→ **TASKS AND EXERCISES**
(1) In the passage on NAFTA investor claims, how much is Sunbelt Water Inc. seeking from Canada?
(2) Extend the passage on NAFTA investor claims against governments, picking up after its final sentence.

→ **GIVEN PASSAGE**
- - -

The Loewen Group Inc., a Canadian operator of far-flung funeral homes, lodged a $750 million complaint against the United States, claiming that a Biloxi, Mississippi, jury made an excessive award of $500 million when it found Loewen liable for contract fraud against a small local competitor.
Sunbelt Water Inc. of California has filed the largest and most audacious claim--seeking $10.5 billion from Canada for revoking its license to export water by supertanker from British Columbia to water-scarce areas of the United States.
Canada's Mondev International is claiming $50 million from the United States because the City of Boston canceled a sales contract for an office building with a shopping mall. Boston invoked sovereign immunity against such lawsuits and was upheld by a local judge and the Massachusetts Supreme Court. The US Supreme Court declined to hear the appeal. So the company turned to NAFTA for relief.
When just the threat of a Chapter 11 action may suffice to wrest a
financial settlement from a government, investors have unprecedented
leverage against states, Lydia Lazar, a Chicago attorney who has
worked in global commerce, wrote in Global Financial Markets
magazine. Mexico, Canada and the United States effectively waived the
doctrine of sovereign immunity, she explained, when they signed NAFTA.

- - -

→ **EXCERPTED RECORDS**
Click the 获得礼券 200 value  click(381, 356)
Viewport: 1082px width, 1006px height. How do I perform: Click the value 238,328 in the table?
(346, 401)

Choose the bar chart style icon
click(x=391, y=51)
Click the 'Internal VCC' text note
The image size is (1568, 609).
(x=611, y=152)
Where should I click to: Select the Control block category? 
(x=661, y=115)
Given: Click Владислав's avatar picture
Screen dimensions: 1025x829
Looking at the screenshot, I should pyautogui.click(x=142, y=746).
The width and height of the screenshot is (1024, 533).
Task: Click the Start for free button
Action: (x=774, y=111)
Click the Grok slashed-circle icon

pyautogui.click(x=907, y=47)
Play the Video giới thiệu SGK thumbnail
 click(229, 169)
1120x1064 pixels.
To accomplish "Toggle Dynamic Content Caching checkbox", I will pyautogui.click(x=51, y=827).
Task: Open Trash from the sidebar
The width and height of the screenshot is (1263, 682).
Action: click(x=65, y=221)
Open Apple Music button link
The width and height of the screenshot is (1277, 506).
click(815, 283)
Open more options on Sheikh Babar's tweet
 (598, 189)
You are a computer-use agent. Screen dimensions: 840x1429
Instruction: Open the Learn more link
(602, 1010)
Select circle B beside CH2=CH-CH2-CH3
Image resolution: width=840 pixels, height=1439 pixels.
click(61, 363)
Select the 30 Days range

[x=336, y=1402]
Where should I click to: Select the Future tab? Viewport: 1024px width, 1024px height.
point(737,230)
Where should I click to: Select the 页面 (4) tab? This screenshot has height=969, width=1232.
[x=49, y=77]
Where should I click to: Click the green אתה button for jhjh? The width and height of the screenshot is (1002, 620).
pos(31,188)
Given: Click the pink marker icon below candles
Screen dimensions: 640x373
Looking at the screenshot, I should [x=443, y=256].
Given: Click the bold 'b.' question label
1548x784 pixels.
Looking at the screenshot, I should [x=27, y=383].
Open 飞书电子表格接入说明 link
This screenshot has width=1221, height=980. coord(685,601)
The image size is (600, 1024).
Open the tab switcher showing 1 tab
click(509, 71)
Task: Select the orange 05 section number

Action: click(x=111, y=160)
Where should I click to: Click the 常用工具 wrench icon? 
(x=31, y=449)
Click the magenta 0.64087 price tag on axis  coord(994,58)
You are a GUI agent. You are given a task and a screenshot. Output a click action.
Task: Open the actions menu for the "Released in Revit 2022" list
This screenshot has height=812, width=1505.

- - -

→ **SOLVED PROBLEMS**
(1) $10.5 billion.

(2)
As many as fifteen cases have been launched to date, but no one can be
sure of the number, since there's no requirement to inform the
public. The contesting parties choose the judges who will arbitrate,
choose which issues and legal principles are to apply and also decide
whether the public has any access to the proceedings. The design
follows the format for private arbitration cases between contesting
business interests. With the same arrogance that designed the WTO and
other international trade forums, it is assumed that these disputes
are none of the public's business--even though public laws are
under attack and taxpayers' money will pay the fines. The core
legal issue is described as damage to an investor's
property--property in the form of anticipated profits. The NAFTA
logic thus establishes the
regulatory takings doctrine the
right has promoted unsuccessfully for two decades--a retrograde
version of property rights designed to cripple or even dismantle the
administrative state's regulatory powers.
NAFTA is really an
end run around the Constitution, says Lazar.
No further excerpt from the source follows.